Behind the scenes with Laamar, one of First Ave’s Best New Bands
by James Napoli
December 06, 2023
One morning in early July 2016, Geoffrey Lamar Wilson remembers waking up in his first-floor duplex apartment in the Wedge and reading about Philando Castile, a 32-year-old Black man who had been shot and killed by a police officer during a traffic stop in Falcon Heights the night before.
The news shook Wilson, who had just moved home to the Twin Cities after more than a decade of studying music and performing in New York.

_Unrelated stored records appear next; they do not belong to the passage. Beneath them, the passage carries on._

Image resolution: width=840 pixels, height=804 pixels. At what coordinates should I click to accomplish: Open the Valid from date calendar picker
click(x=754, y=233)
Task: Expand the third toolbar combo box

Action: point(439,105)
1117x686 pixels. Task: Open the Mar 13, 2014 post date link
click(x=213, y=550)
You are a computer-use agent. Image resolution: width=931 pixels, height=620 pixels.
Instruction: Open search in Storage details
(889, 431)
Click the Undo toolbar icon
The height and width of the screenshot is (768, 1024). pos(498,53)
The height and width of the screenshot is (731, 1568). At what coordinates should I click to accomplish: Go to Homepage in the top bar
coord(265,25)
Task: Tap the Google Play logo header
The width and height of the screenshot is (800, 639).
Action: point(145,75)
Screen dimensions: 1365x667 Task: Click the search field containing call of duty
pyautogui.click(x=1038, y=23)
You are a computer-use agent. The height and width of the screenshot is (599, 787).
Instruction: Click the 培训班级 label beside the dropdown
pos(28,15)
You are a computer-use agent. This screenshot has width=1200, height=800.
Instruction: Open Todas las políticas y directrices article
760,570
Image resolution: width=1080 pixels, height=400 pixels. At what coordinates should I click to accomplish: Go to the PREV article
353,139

“I had always thought of Minnesota as a friendly place. I hadn’t really thought of there being racist people here or this level of police violence. It was suddenly very visceral,” he recalls. “It made me think, how can you be a Black person, just navigating day-to-day life, if you can’t safely get pulled over? What more can you do to just be an average person and not get shot?”
Seven years later, it’s still hard for Geoffrey (pronounced JOFF-ree) Wilson to recount that day without tearing up. The moment became a major catalyst for him as a songwriter and musician.
“It sent a shock through my creative system,” he says, during a late-November conversation at his basement studio in North Minneapolis. “What is my place as an artist, to witness this moment, contribute to the conversation, document it, fight against it in some way?”
Wilson wrote a song the next day. He continued to write, stashing away songs in little notebooks, small acts of remembrance and protest.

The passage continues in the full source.